Extracted entries -
%%
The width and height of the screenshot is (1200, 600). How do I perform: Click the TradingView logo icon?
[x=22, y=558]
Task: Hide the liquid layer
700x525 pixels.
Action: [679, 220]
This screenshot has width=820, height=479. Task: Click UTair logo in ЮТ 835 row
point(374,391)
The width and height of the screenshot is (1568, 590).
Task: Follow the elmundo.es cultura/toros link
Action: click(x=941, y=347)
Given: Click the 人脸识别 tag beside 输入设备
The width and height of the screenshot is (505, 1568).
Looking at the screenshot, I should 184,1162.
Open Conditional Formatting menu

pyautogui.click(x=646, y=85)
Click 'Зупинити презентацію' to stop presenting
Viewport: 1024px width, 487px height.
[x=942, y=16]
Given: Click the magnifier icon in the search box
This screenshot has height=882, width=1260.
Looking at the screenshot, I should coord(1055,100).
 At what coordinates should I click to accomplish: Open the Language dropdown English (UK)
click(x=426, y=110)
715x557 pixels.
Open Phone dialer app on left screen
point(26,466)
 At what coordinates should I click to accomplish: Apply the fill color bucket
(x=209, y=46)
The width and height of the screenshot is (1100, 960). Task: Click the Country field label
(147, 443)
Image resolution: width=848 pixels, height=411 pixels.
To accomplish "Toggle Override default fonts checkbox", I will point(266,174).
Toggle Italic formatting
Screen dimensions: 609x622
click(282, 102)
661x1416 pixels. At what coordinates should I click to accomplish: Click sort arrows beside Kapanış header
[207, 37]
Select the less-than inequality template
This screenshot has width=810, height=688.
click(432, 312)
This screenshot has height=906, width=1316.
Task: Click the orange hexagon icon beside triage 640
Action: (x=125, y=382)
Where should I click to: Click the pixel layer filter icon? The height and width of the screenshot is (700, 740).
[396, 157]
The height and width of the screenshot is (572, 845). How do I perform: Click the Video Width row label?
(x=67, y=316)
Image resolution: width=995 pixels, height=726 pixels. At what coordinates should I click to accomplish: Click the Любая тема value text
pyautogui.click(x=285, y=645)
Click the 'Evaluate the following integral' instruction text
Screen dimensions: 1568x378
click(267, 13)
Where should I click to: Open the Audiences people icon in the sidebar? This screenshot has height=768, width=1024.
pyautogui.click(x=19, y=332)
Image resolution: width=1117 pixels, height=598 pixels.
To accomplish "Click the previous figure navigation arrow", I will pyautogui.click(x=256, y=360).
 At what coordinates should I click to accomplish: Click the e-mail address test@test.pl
%%
What you need to do - Answer with a number only: how many lines above include the word "Given"?

Solution - 2